TASK DESCRIPTION
Only one portion of the data is to be written out: from the line bearing "Webcam Affiliate Program (297, 2338)" through the line bearing "Pendants - Designer (814, 1210)". Write it exactly as it appears.

RECORDS FOR THE TASK
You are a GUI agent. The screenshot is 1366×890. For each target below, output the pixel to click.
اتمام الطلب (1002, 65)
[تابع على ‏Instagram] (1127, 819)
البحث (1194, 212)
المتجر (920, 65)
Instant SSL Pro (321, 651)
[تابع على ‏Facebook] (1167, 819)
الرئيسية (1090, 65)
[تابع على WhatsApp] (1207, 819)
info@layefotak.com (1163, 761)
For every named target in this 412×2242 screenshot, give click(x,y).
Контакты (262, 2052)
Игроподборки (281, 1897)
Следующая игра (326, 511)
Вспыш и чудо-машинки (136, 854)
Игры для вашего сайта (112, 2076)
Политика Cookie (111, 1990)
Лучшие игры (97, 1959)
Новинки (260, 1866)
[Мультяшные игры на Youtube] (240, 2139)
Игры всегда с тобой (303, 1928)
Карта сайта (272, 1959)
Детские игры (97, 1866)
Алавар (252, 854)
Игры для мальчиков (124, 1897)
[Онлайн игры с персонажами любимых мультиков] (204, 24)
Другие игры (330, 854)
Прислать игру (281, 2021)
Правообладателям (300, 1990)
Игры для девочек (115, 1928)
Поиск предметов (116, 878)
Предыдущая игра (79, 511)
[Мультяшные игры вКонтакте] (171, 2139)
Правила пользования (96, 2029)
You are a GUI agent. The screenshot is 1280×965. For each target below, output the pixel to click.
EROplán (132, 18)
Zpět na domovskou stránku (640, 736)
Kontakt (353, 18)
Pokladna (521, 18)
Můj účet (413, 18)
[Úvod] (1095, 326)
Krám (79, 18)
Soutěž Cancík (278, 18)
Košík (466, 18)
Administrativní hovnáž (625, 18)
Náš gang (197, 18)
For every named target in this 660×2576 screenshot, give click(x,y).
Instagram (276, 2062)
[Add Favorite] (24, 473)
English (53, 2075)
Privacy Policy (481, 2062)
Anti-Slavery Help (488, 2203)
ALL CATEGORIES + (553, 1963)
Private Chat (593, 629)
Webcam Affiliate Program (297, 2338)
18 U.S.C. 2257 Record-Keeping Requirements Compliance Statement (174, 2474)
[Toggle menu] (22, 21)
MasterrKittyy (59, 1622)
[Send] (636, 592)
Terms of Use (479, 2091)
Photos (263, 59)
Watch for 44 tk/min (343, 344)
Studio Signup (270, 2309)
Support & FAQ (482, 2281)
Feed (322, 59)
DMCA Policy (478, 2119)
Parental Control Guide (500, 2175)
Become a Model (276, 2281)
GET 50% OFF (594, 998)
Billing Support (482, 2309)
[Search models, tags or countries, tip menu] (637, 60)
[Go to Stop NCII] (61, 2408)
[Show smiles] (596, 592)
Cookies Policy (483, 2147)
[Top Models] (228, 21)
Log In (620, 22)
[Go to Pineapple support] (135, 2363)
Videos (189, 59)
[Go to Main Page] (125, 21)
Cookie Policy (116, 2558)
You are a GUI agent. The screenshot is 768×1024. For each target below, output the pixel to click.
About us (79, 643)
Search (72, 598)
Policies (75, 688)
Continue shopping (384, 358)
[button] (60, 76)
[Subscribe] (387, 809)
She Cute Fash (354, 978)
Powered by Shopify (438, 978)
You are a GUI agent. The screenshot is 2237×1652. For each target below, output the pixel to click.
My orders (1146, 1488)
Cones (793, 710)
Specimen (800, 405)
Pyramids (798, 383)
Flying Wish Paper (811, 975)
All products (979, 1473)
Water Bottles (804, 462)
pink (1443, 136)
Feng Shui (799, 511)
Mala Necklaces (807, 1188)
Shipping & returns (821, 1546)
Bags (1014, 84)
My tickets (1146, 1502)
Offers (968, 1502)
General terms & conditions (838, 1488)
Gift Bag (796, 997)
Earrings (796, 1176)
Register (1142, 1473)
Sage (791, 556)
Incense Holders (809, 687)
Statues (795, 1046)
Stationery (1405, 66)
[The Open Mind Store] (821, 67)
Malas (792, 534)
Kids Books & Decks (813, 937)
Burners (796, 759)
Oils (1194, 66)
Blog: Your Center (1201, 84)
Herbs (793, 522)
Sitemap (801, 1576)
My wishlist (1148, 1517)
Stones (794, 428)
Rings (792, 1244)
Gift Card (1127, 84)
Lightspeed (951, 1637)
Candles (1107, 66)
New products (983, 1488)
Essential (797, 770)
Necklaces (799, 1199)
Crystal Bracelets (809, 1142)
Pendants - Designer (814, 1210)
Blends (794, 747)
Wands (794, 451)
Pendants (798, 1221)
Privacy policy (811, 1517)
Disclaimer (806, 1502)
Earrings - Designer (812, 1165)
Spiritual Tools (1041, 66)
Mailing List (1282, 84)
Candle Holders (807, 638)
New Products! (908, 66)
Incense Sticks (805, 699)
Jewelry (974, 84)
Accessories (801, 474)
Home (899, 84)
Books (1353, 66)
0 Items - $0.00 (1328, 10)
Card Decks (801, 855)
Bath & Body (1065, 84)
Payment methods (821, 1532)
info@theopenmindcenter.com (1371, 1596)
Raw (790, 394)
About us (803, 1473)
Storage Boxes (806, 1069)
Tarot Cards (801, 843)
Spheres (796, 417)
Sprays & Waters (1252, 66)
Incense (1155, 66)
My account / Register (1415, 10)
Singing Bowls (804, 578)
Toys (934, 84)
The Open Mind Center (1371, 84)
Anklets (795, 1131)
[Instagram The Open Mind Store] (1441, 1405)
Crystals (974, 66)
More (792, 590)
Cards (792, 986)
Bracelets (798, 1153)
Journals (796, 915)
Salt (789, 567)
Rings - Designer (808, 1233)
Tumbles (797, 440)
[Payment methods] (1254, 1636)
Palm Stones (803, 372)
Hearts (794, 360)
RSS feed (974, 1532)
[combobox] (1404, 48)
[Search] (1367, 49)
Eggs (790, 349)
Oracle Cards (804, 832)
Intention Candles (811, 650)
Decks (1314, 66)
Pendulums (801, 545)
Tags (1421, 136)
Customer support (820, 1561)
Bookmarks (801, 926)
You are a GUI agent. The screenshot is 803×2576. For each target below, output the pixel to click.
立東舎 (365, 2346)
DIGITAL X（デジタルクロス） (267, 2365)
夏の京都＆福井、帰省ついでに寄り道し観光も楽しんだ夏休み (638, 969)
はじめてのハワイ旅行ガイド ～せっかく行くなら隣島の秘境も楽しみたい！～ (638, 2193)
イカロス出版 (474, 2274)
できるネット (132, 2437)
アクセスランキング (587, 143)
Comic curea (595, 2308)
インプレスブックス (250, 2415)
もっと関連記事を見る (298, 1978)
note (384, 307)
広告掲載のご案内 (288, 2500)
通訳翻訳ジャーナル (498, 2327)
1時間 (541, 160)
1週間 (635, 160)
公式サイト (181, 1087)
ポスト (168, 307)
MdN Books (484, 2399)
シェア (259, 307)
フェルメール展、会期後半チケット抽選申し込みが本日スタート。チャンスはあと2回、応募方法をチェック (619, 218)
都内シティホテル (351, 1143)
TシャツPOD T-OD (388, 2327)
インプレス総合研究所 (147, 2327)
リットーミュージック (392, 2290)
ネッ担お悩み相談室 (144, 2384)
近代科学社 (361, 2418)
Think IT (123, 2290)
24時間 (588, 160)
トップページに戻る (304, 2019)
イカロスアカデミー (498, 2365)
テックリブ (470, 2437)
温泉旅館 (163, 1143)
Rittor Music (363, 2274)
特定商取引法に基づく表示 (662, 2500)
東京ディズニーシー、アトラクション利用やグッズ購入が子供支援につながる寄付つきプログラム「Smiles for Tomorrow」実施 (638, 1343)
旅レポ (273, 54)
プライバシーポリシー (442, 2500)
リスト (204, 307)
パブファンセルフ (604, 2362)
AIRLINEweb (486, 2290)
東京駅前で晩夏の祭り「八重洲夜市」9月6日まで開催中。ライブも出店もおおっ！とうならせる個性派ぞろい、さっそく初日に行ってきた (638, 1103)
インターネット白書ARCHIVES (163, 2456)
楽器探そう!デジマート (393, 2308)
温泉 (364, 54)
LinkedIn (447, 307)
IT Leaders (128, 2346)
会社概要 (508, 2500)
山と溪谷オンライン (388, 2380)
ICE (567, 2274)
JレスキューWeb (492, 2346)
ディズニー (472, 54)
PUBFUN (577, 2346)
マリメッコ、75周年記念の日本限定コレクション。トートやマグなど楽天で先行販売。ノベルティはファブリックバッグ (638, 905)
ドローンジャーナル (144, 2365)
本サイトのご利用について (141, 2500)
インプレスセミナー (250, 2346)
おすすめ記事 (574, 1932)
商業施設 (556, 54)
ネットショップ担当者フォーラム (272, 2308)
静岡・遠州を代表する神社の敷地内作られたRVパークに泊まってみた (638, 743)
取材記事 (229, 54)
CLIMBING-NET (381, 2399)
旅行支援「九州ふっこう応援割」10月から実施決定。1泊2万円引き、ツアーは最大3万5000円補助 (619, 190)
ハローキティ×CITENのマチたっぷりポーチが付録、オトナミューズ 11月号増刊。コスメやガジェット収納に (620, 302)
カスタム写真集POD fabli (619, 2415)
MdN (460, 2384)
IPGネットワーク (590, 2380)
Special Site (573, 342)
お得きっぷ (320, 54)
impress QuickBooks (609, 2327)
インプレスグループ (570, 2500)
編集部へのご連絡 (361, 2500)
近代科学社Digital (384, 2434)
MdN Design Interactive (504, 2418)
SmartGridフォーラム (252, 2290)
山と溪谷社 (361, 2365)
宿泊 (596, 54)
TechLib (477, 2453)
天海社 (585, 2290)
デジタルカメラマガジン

WRITTEN REPLY
Webcam Affiliate Program (297, 2338)
18 U.S.C. 2257 Record-Keeping Requirements Compliance Statement (174, 2474)
[Toggle menu] (22, 21)
MasterrKittyy (59, 1622)
[Send] (636, 592)
Terms of Use (479, 2091)
Photos (263, 59)
Watch for 44 tk/min (343, 344)
Studio Signup (270, 2309)
Support & FAQ (482, 2281)
Feed (322, 59)
DMCA Policy (478, 2119)
Parental Control Guide (500, 2175)
Become a Model (276, 2281)
GET 50% OFF (594, 998)
Billing Support (482, 2309)
[Search models, tags or countries, tip menu] (637, 60)
[Go to Stop NCII] (61, 2408)
[Show smiles] (596, 592)
Cookies Policy (483, 2147)
[Top Models] (228, 21)
Log In (620, 22)
[Go to Pineapple support] (135, 2363)
Videos (189, 59)
[Go to Main Page] (125, 21)
Cookie Policy (116, 2558)
You are a GUI agent. The screenshot is 768×1024. For each target below, output the pixel to click.
About us (79, 643)
Search (72, 598)
Policies (75, 688)
Continue shopping (384, 358)
[button] (60, 76)
[Subscribe] (387, 809)
She Cute Fash (354, 978)
Powered by Shopify (438, 978)
You are a GUI agent. The screenshot is 2237×1652. For each target below, output the pixel to click.
My orders (1146, 1488)
Cones (793, 710)
Specimen (800, 405)
Pyramids (798, 383)
Flying Wish Paper (811, 975)
All products (979, 1473)
Water Bottles (804, 462)
pink (1443, 136)
Feng Shui (799, 511)
Mala Necklaces (807, 1188)
Shipping & returns (821, 1546)
Bags (1014, 84)
My tickets (1146, 1502)
Offers (968, 1502)
General terms & conditions (838, 1488)
Gift Bag (796, 997)
Earrings (796, 1176)
Register (1142, 1473)
Sage (791, 556)
Incense Holders (809, 687)
Statues (795, 1046)
Stationery (1405, 66)
[The Open Mind Store] (821, 67)
Malas (792, 534)
Kids Books & Decks (813, 937)
Burners (796, 759)
Oils (1194, 66)
Blog: Your Center (1201, 84)
Herbs (793, 522)
Sitemap (801, 1576)
My wishlist (1148, 1517)
Stones (794, 428)
Rings (792, 1244)
Gift Card (1127, 84)
Lightspeed (951, 1637)
Candles (1107, 66)
New products (983, 1488)
Essential (797, 770)
Necklaces (799, 1199)
Crystal Bracelets (809, 1142)
Pendants - Designer (814, 1210)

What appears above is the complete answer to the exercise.